3. Une œuvre sous le signe de la fatalité
Il n'y a pas, comme certains l'ont prétendu, de véritable cassure dans la filmographie de Fritz Lang. Si l'on excepte certaines haltes romantiques (les Contrebandiers de Moonfleet, par exemple), toute son œuvre (dans sa période allemande ou dans sa période américaine) est un vaste itinéraire placé sous le signe de la fatalité.

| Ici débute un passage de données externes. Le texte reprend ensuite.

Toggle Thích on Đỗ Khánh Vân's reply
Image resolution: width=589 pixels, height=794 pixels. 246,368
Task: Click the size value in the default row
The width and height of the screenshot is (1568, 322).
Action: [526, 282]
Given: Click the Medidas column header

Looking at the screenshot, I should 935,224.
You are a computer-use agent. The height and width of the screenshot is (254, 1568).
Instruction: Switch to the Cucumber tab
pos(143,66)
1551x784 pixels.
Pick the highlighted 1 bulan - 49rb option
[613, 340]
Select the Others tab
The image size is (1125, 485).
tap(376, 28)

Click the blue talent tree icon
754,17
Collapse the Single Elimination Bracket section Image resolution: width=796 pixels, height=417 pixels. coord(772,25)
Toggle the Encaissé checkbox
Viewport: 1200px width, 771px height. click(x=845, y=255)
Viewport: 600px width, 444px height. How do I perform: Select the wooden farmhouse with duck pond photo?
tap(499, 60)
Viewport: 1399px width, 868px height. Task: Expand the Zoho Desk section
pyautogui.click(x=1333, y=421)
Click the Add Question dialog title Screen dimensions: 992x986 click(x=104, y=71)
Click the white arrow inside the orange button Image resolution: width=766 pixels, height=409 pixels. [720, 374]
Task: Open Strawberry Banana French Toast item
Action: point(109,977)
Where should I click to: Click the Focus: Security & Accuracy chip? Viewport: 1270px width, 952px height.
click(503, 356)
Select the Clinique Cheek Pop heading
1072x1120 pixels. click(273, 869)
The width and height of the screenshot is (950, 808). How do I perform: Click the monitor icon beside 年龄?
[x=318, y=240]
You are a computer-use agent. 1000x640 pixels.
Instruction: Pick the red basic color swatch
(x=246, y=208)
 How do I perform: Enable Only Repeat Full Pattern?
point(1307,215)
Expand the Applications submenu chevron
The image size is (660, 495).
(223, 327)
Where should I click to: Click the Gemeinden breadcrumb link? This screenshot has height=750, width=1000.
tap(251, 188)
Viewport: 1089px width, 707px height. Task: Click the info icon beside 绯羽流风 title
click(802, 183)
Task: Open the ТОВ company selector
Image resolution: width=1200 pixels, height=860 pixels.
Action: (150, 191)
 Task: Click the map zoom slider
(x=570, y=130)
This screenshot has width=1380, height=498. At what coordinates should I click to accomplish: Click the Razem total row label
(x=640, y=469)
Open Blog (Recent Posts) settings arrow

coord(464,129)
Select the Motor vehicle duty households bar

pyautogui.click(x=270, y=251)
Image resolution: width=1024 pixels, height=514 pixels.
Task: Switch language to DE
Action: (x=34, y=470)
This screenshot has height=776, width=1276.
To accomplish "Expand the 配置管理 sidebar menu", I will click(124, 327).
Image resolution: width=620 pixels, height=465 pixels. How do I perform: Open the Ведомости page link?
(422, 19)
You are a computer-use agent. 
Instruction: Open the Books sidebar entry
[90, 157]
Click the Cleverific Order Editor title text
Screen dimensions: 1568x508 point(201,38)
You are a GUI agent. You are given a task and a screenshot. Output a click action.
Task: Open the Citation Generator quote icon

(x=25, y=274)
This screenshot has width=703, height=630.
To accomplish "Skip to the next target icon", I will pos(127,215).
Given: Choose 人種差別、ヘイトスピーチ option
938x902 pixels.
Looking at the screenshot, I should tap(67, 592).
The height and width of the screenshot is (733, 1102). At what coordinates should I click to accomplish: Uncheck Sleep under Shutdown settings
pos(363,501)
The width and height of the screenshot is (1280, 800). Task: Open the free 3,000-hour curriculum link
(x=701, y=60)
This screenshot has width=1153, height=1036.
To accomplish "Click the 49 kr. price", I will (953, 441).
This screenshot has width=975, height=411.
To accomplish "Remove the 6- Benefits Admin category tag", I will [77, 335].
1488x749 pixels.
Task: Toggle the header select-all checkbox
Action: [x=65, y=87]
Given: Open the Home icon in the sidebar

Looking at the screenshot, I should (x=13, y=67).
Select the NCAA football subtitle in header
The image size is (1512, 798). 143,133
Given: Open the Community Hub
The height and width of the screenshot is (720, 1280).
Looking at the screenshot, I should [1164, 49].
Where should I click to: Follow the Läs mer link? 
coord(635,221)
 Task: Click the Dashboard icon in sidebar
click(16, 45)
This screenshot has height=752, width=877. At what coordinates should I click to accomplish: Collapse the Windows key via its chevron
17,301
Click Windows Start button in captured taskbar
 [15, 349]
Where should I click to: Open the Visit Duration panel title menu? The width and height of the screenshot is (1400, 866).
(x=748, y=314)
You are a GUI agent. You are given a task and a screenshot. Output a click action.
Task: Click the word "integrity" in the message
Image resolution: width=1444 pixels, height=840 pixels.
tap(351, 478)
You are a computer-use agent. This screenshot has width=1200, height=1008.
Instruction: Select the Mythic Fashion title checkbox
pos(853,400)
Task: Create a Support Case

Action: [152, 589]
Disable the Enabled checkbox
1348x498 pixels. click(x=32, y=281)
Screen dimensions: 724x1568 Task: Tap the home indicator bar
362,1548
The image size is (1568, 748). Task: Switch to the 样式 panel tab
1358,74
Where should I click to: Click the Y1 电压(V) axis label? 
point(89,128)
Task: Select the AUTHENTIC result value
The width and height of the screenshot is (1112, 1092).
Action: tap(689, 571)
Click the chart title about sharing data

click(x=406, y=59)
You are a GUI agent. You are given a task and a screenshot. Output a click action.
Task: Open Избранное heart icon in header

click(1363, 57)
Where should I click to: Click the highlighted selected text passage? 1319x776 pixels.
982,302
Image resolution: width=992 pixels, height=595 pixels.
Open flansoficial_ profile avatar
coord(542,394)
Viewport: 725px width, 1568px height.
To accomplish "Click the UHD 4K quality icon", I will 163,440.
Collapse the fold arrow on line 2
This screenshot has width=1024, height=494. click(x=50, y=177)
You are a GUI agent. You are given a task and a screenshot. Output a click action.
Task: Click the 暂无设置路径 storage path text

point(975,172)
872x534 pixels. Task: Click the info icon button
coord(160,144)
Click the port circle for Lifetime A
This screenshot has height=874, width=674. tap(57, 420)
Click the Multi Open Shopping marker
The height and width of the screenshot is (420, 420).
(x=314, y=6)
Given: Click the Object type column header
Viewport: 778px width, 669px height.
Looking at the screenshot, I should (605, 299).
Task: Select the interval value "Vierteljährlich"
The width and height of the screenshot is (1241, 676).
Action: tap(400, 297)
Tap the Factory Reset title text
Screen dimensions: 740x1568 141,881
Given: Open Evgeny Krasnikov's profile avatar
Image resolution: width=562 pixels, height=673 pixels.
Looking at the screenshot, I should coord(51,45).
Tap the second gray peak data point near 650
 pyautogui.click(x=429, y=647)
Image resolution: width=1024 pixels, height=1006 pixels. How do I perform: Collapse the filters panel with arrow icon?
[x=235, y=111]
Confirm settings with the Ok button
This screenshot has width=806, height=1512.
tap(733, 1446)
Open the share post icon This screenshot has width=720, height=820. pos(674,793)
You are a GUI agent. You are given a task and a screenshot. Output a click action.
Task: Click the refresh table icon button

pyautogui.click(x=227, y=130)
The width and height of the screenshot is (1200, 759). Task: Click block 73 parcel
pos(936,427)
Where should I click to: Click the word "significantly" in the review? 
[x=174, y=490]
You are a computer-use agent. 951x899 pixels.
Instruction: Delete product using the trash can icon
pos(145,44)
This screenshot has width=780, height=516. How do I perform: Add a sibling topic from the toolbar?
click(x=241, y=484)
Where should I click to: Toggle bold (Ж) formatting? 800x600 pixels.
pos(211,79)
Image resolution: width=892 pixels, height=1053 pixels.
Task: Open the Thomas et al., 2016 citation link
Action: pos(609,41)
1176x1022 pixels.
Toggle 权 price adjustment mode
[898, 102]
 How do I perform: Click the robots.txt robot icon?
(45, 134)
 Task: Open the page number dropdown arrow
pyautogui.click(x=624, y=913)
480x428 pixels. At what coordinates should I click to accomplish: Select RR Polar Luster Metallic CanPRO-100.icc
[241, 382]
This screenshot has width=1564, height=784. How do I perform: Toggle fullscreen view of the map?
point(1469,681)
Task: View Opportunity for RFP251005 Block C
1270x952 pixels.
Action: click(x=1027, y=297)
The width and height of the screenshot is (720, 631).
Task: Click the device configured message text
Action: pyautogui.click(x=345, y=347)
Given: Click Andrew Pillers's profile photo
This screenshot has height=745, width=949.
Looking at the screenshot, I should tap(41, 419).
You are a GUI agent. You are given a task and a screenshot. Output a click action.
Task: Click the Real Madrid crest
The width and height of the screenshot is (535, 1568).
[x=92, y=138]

Fasciné par la puissance (d'où l'attrait qu'exercent sur lui les sociétés secrètes parallèles ou les organisations plus ou moins criminelles), l'homme « langien » subit aussi la loi du plus fort (thème du lynchage dans Furie, de l'intolérance sociale dans J'ai le droit de vivre), porte en lui une trouble culpabilité et en appelle à un équilibre critique (tout aussi bien social que psychologique). « Tout se joue et se noue chez Lang au cœur d'un univers hautement moral, analyse François Truffaut. Certes la morale conventionnelle n'y a aucune part et les forces en tant que telles (police armée) y sont toujours montrées basses, défaillantes et lâches… Les héros de Lang sont en fait à côté de la société… Seul l'être d'exception préoccupe Lang, une exception qui par pudeur sut parfois revêtir l'humble apparence d'une entraîneuse, d'une espionne, d'un flic ou d'un fruste cow-boy ».